- Theatrical release poster
- Directed by: Richard Schenkman (as R.D. Braunstein)
- Written by: Daniel Gilboy
- Produced by: Lisa M. Hansen; Paul Hertzberg;
- Starring: Sarah Butler; Jennifer Landon; Doug McKeon; Gabriel Hogan; Harley Jane Kozak; Michelle Hurd;
- Cinematography: Richard J. Vialet
- Edited by: Ana Florit
- Music by: Edwin Wendler
- Production company: CineTel Films
- Distributed by: Anchor Bay Films
- Release date: October 23, 2015 (US);
- Running time: 91 minutes
- Country: United States
- Language: English
- Box office: $144,420

= I Spit on Your Grave III: Vengeance Is Mine =

2015 American horror film

I Spit on Your Grave III: Vengeance Is Mine is a 2015 American rape and revenge film, directed by Richard Schenkman (credited as R.D. Braunstein) from a screenplay by Daniel Gilboy. It is the third film of the remake trilogy and the fourth overall installment in the series. The film stars Sarah Butler, Jennifer Landon, Doug McKeon and Harley Jane Kozak. Butler reprises her role as Jennifer Hills from the 2010 film I Spit on Your Grave (a remake of the 1978 original).

==Plot==
The film follows the life of Jennifer Hills, continuing her story from I Spit on Your Grave. After Jennifer survived her assault and exacted revenge on the men who raped her, she avoided conviction for her killing spree and settled in Los Angeles. She's no longer an aspiring writer and now devotes her time to working as an assault helpline operator and going to group counseling under the assumed name "Angela Jitrenka". She's also periodically shown attending personal therapy for her ordeal. Jennifer's scarring experience has left her highly distrustful and defensive towards most men, including her colleague Matthew, who has a seemingly genuine interest in her.

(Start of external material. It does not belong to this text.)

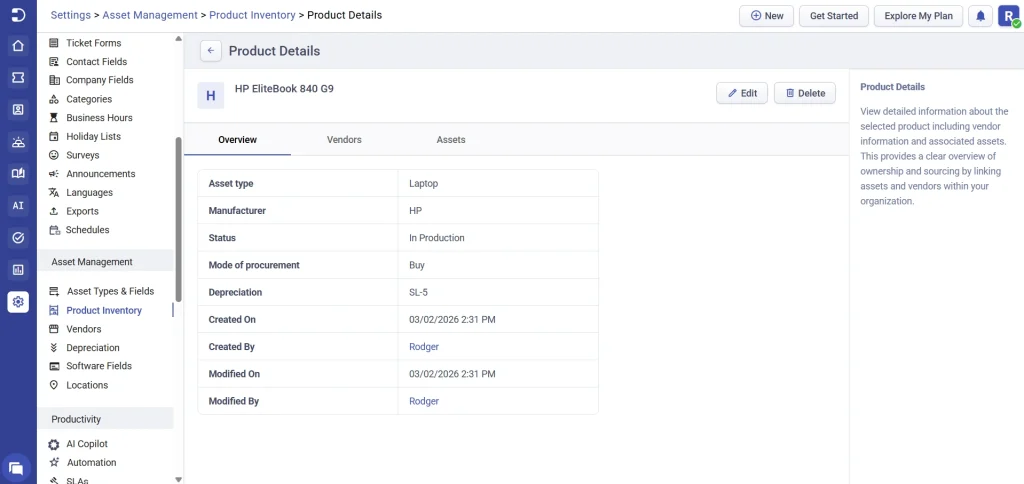Click the Edit button

tap(742, 93)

While in group counseling, Jennifer develops a bond with one of the girls in the group, Marla, who also doesn't trust men. The duo begins their own personal crusade by exacting revenge for victims of sexual assault. However, just as Jennifer begins to enjoy life, Marla dies under mysterious circumstances, and no one is found guilty of her death. She becomes acquainted with Detective McDylan, an investigator into Marla's death who, however, brings neither justice for Marla nor closure for Jennifer. Distraught and enraged at how the law couldn't help Marla or the rape victims in her support group, she decides to get vengeance.

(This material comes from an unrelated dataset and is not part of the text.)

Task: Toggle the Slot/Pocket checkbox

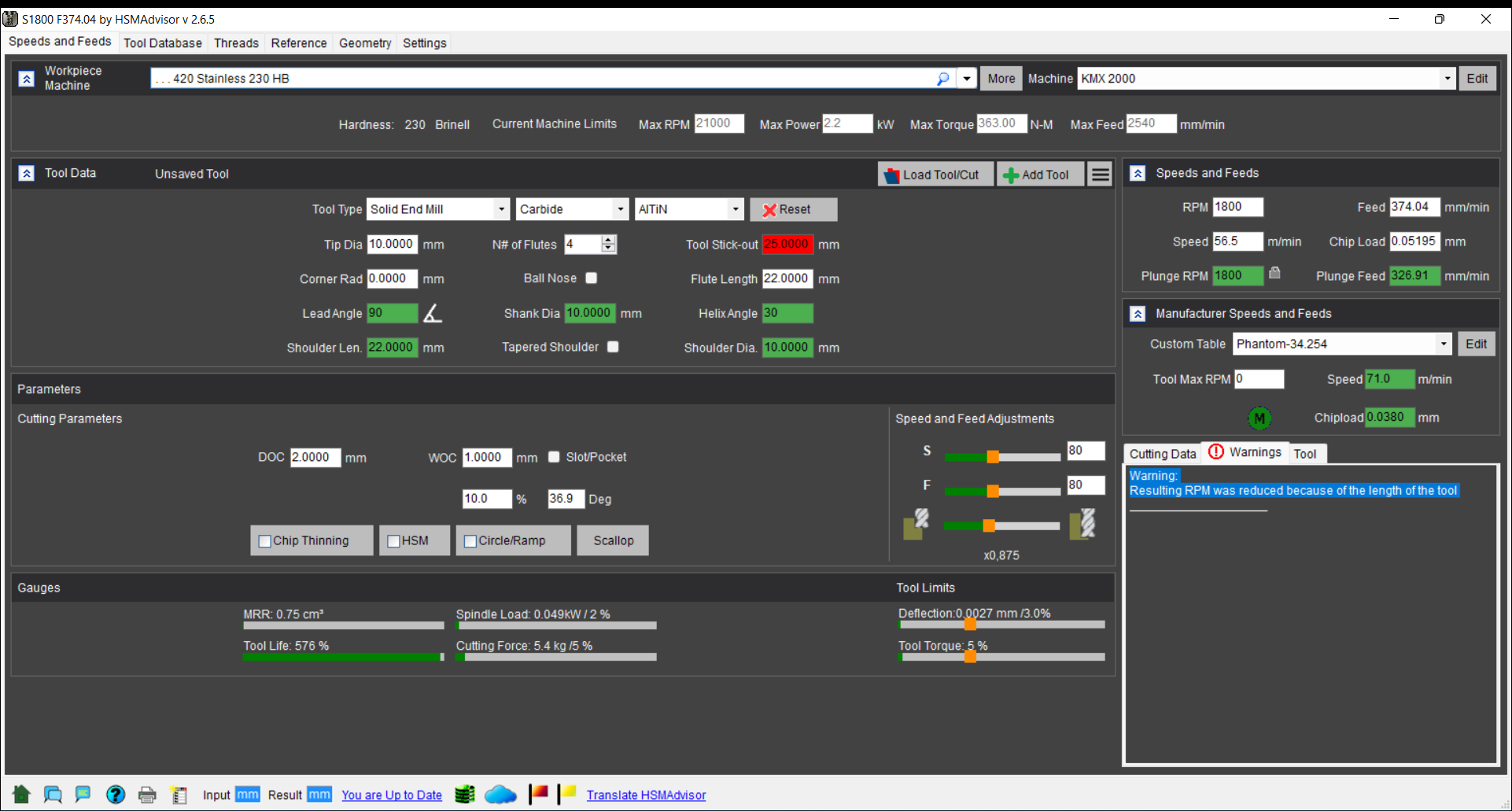Action: tap(554, 457)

Jennifer stalks and lures the unpunished rapists to a private place to torture and kill them. Her first victim is Marla's estranged boyfriend and alleged murderer, soon followed by the stepfather of a teenage member of the group. After befriending Oscar, the only male member of the support group who lost his daughter to suicide after a sexual assault, Jennifer tracks down his daughter's rapist. The man manages to overpower her as she tries to attack him until he's shot dead by the police, whose attention Jennifer had been drawing through her actions. The police take Jennifer in for questioning, revealing their knowledge of her true identity in an attempt to obtain a confession. However, Oscar, who had grown sympathetic to Jennifer's cause, walks into the police station after slashing his own arms and publicly admits to the murders before dying from his wounds.

No longer the prime suspect, Jennifer is released but stays under police watch as a person of interest. She has a nervous breakdown, becoming further disillusioned with society and no longer able to discern well-meaning men from sexual predators. Clad in a suggestive red dress to bait men, Jennifer leaves her home, evading the police watch. First, she unsuccessfully attempts to seduce Matthew and scares him away; she then tries to lure a local thug who had been harassing her. As Jennifer is about to kill him, she's shot and arrested by McDylan, who had been trailing her the entire time.

It's now revealed that Jennifer's personal therapy sessions were part of her mandatory treatment following a two-year sentence for attempted murder, lacking evidence of the murders that she actually committed. After completing the final session before her release, Jennifer leaves the doctor's office and switches the "therapist" sign on the door to read "the rapist". She's then attacked by two inmates, whom she kills, before killing her therapist, who had left the room to stop it, but this is revealed to be a daydream, indicating that Jennifer's bloodlust against rapists isn't satiated.

==Box office==
The film opened in Russia and Ukraine on October 1, 2015. Russia debuted the movie at the number 11 with a total of $44,021 from 81 screens. Ukraine fared better with a fifth place opening and a weekend total of $18,603 from 48 screens. After a three-week run in Russia and Ukraine, the cumulative totals were $111,089 and $33,331 respectively.